The Attempt at a Solution


For mass I have calculated P.E and K.E in terms of m and made equal to 2000 giving answer 10.2Kg? not sure if this is right.
For rev/min I have worked out J=120x3² = 1080kg m², not sure where to go from here?

10.19 or 10.2 kg/s is correct. Remember to put the correct units of mass per second.

For the second part, remember that you can the kinetic energy of a rotating component as E = Iω2 = mk2ω2.

or in terms of power P = Mk2ω2 where M is the mass per second and ω is in rad/s.
 
rock.freak667 said:
10.19 or 10.2 kg/s is correct. Remember to put the correct units of mass per second.

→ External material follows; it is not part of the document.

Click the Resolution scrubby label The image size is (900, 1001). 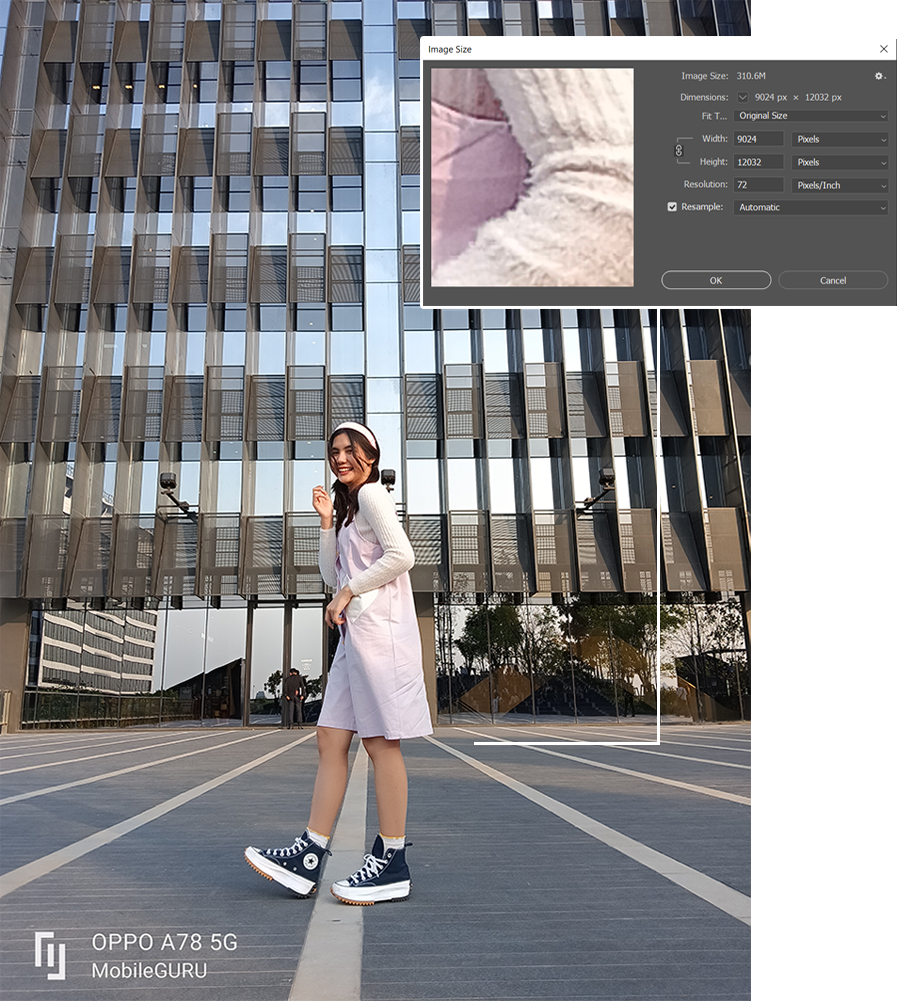(705, 185)
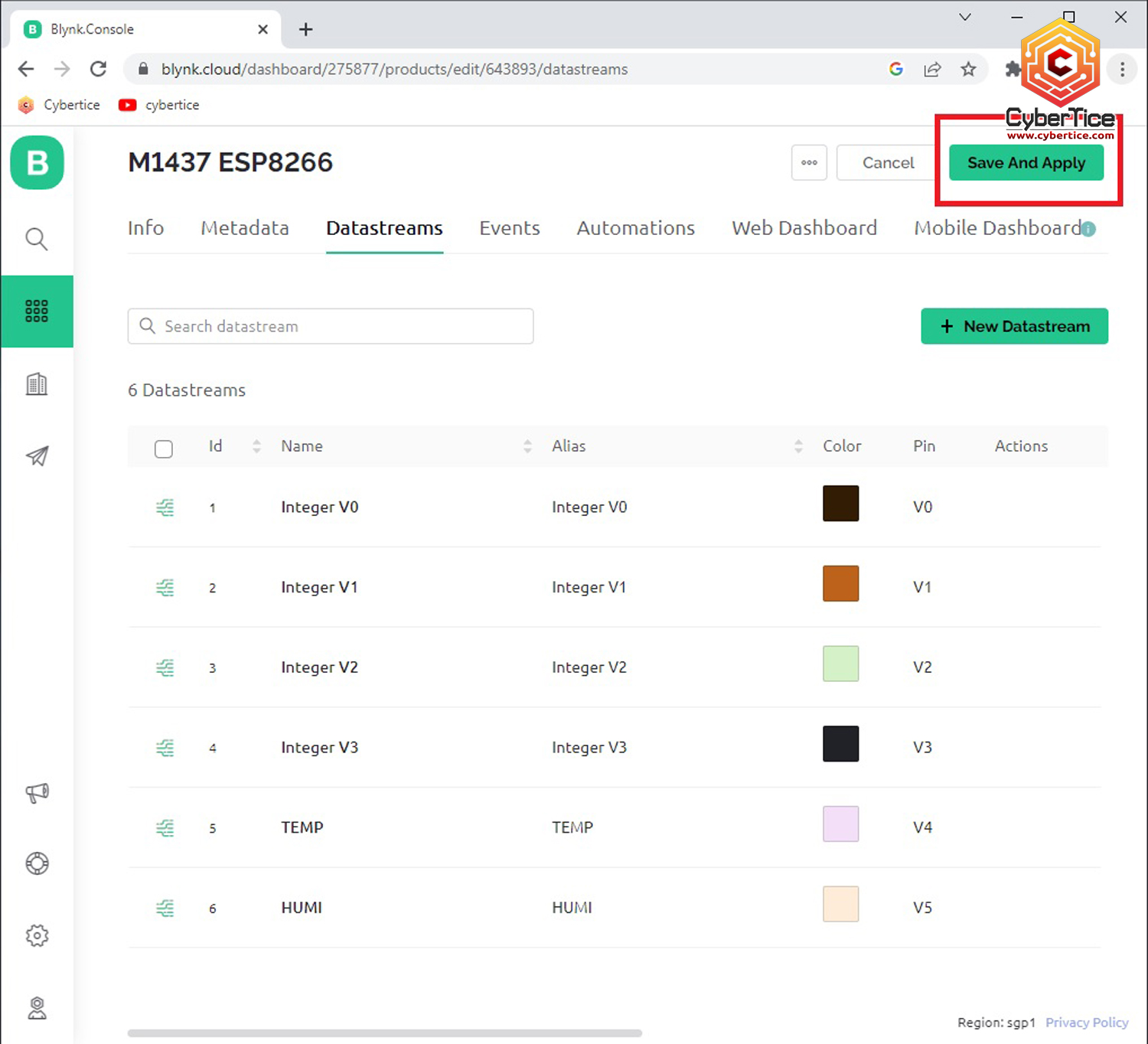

For the second part, remember that you can the kinetic energy of a rotating component as E = Iω2 = mk2ω2.

or in terms of power P = Mk2ω2 where M is the mass per second and ω is in rad/s.

Thanks for the help, but I cannot find that equation, I can however find the equation E = 0.5 mk2ω2.
If I use this then I get 20000=0.5x120x32ω2
which gives me 6.086rad/s.
Am I right to use the mass of 120kg, as this is given in the question, and I'm not sure if i need the 0.5 in the equation? Thanks.
 
tommy56 said:
Thanks for the help, but I cannot find that equation, I can however find the equation E = 0.5 mk2ω2.
If I use this then I get 20000=0.5x120x32ω2
which gives me 6.086rad/s.
Am I right to use the mass of 120kg, as this is given in the question, and I'm not sure if i need the 0.5 in the equation? Thanks.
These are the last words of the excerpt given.